DAVID R. DUNCAN, Chief Bankruptcy Judge.
Janet B. Haigler, the chapter 7 trustee ("Trustee"), obtained an order of this Court to sell certain farm equipment free and clear of liens and interests on May 19, 2016 [Docket No. 65]. William Joshua Bair ("Josh Bair") filed a motion for relief from judgment on June 7, 2016 [Docket No. 70]. Trustee filed a response to Josh Bair's motion on June 16, 2016 [Docket No. 74] and a supplemental memorandum in opposition to the motion on August 11, 2016 [Docket No. 89]. Josh Bair filed an amended motion on July 8, 2016 [Docket No. 78], a supplemental affidavit on August 9, 2016 [Docket No. 84], and a memorandum in support of the motion on August 10, 2016 [Docket Nos. 86]. Farm Services Agency ("FSA") filed a response in support of the motion on August 11, 2016 [Docket No. 91]. A hearing was held on the motion on August 11, 2016. At the conclusion of the hearing, the Court took the motion under advisement. The Court now makes the following findings of fact and conclusions of law.
1. Vance Marion Bair and Debra Collier Bair ("Debtors") filed their chapter 7 bankruptcy case on July 2, 2015.
2. Josh Bair is Debtors' son. Josh Bair is a farmer and, at one point, farmed in partnership with his father, Vance Bair.
3. Debtors filed their original Schedules and Statements on July 15, 2015 [Docket No. 8]. The July 15 schedules listed various farm equipment owned by Debtors. Debtors filed an Amended Schedule A/B on March 2, 2016 [Docket No. 36] to add various pieces of farm equipment. The amended Schedule A/B listed the following property as owned by Debtors:
Debtors further amended their schedules on August 10, 2016, after this dispute arose, to delete several pieces of equipment [Docket No. 88]. The statement of change attached to the amended schedules states that the equipment was deleted from the schedules because it "was sold to Josh Bair prior to filing petition under Chapter 7."
4. Debtors had a previous chapter 12 bankruptcy case, Case No. 14-02417-dd, which was filed in April 2014. Debtors' schedules filed in the chapter 12 case list the farming equipment and implements owned by Debtors as follows:
5. The confirmed chapter 12 plan does not mention Josh Bair or his intent to purchase equipment from Debtors.

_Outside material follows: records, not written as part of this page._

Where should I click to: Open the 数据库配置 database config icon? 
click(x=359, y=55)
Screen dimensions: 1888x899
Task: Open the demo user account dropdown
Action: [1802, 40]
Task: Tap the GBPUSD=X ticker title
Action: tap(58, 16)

6. On April 20, 2016, Trustee filed a motion to sell certain farm equipment listed on Debtors' schedules free and clear of liens [Docket No. 46]. The addendum to the motion describes the equipment to be sold as follows:
The addendum contains a notation that although Debtors' schedules indicate that the John Deere 8330 tractor was transferred to Josh Bair, "[p]er verbal conversation with debtor, Vance Marion Bair, no funds were received from [Josh Bair] for transfer of tractor and ownership of tractor has NOT been transferred." The addendum also contains a notation as to the farm equipment and trailers listed on the schedules as being held for Josh Bair, which states, "Schedules were updated after initial inspection. Debtors did NOT indicate these farm related items belonged to Josh Bair."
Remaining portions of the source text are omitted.